Mykawa is within the Houston Independent School District.

Elementary schools serving portions of the Mykawa area include:
- Frost Elementary School
- Mitchell Elementary School

The area is served by the following secondary schools:
- Thomas Middle School
- Sterling High School

Originally the community was served by Harris County Common School District 45. The Mykawa School, a 20th-century one-room schoolhouse that was within the district, at one time served residents of Mykawa. The red brick building sits on 6.5 acre of land. The building was erected in 1923. By 1951 the family of Henry May, a school bus driver, was living there. John M. Moore of the Houston Post said that "half a dozen" school buses were parked in the front yard of the school. In 1951 students from Mykawa attended Garden Villas Elementary School in Garden Villas, Houston while older children attended high schools in Houston. The Minnetex Civic Club rents the building from its owner, the Houston Independent School District, to use as a meeting place. In 2002 the club wanted the school to be named a historical monument so the building would avoid demolition and receive a restoration. During that year, Terry McMillan, the president of the civic club, said that the school district did not want the building to be named a historic site as it would make it more difficult for the school district to sell the school.

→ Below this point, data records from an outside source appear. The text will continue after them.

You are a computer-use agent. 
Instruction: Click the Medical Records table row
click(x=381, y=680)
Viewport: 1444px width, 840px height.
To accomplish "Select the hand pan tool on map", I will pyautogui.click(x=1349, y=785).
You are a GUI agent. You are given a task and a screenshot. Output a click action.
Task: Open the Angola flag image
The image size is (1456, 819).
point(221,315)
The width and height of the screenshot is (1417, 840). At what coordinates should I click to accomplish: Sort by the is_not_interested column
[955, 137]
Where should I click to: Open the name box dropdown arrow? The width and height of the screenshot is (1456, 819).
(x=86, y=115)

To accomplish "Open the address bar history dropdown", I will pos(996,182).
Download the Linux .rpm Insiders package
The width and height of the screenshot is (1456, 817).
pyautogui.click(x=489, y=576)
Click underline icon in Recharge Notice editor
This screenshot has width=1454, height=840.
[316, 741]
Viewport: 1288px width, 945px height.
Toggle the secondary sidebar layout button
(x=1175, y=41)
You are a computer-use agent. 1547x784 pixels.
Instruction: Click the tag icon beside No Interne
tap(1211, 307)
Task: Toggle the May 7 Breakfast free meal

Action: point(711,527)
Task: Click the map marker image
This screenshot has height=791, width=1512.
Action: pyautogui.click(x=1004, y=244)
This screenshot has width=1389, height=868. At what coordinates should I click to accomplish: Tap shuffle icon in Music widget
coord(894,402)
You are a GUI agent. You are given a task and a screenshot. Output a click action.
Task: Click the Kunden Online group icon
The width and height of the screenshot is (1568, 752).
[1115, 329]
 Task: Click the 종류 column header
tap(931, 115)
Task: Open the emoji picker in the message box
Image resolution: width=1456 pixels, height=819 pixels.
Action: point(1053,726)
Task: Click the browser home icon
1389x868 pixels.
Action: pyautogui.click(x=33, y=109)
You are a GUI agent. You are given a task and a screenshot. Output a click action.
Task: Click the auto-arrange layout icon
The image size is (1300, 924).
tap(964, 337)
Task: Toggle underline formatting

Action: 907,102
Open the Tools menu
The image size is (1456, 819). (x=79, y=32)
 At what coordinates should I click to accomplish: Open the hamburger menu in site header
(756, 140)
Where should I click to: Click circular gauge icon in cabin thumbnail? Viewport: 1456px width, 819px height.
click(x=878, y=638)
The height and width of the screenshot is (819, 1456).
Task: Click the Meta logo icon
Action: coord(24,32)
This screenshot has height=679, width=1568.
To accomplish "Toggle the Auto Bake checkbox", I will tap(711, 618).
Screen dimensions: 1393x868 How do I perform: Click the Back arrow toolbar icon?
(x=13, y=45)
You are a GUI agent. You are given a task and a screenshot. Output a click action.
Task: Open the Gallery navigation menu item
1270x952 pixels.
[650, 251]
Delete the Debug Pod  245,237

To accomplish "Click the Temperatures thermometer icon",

In 2003 the civic club held a festival in the former schoolhouse to raise awareness about the building. By that year the school's roof had partially collapsed.

==Recreation==
Moore said in 1951 that the Mykawa Home Demonstration Club, was "one of the few community organizations" of the area. During that year it was trying to establish a civic club in Allison Park, near Minnetex, along with the clubs of Minnetex and South Acres.